GCC members are "continuously coordinating among themselves to strengthen regional cooperation in the field of disarmament, including tightening export controls and bolstering the capacity of border control in the region," said Al Nasser.

Gulf officials have clamped down on the illegal trade in guns and other light weapons, passing laws to criminalise the activities of crooked dealers and stepping up crime-busting efforts.

The envoy also urged all UN members to reinvigorate efforts to dismantle nuclear weapons and continue a global disarmament project that has effectively ground to a halt.

"The only secure safety valve that prevents terrorists from getting hold of weapons of mass destruction lays in the complete elimination of the stockpiles of those weapons and stopping manufacturing them," he said.
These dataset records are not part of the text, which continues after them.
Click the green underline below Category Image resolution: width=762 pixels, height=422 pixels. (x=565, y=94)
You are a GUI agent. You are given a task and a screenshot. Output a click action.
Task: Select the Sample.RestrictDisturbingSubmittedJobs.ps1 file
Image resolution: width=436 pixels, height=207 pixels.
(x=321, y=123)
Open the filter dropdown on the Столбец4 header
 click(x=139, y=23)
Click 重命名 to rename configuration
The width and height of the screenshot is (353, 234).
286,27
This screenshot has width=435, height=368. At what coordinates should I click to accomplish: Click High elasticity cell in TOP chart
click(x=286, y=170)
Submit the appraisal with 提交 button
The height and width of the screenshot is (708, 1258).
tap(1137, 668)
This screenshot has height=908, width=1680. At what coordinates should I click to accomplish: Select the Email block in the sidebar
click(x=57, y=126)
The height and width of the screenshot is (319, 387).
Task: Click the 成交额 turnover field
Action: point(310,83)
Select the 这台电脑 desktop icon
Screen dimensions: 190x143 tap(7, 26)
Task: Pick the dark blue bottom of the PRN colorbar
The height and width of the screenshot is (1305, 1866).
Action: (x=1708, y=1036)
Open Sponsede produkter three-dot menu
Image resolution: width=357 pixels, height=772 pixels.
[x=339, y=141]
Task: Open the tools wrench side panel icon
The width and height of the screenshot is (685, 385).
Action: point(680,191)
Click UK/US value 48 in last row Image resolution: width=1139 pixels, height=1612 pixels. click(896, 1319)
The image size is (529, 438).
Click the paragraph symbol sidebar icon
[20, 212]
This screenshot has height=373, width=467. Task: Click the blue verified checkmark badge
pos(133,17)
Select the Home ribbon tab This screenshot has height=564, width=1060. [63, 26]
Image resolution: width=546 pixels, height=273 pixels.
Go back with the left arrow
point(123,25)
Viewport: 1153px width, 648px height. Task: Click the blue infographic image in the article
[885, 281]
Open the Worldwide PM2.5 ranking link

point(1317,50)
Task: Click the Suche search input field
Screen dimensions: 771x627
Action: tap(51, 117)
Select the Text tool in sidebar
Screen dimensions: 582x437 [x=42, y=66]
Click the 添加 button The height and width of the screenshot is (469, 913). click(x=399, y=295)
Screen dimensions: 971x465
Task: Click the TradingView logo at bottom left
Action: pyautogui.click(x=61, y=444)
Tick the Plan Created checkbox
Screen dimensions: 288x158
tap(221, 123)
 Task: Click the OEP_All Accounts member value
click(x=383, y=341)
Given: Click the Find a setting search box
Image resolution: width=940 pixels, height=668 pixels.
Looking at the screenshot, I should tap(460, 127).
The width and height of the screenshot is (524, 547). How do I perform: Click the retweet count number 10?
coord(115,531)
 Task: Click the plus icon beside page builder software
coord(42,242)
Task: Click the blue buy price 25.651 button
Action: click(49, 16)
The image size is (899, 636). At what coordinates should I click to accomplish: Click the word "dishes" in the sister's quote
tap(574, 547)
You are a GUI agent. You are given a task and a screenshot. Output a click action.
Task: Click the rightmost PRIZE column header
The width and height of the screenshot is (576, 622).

The diplomat reiterated calls to make the Middle East a nuclear-weapon free zone and urged Israel sign a universal non-proliferation treaty in advance of a global review conference in 2010.

"The GCC supports the basic principles and guidelines on the verification of establishing nuclear-weapon free zones," said the envoy.

"The GCC member states are therefore convinced that Israel’s accession to the Treaty on the Non-Proliferation of Nuclear Weapons would contribute to preserving the credibility of the disarmament machinery and its multilateralism and enhance the confidence necessary to find many solutions to the problems of the Middle East."

Members of the General Assembly’s committee on global security and disarmament will decide upon two draft resolutions.

An Egypt-backed draft resolution calls for a Middle East nuclear free zone by which governments "declare solemnly that they will refrain, on a reciprocal basis, from producing, acquiring or in any other way possessing nuclear weapons".

A second draft resolution sponsored by Qatar and other league members highlights the "threats posed by the proliferation of nuclear weapons to the security and stability of the Middle East".

Both draft resolutions are acknowledged to highlight Israel, which is widely understood to have a nuclear arsenal as well as being the only country in the region that has not signed up to the universal Non-Proliferation Treaty.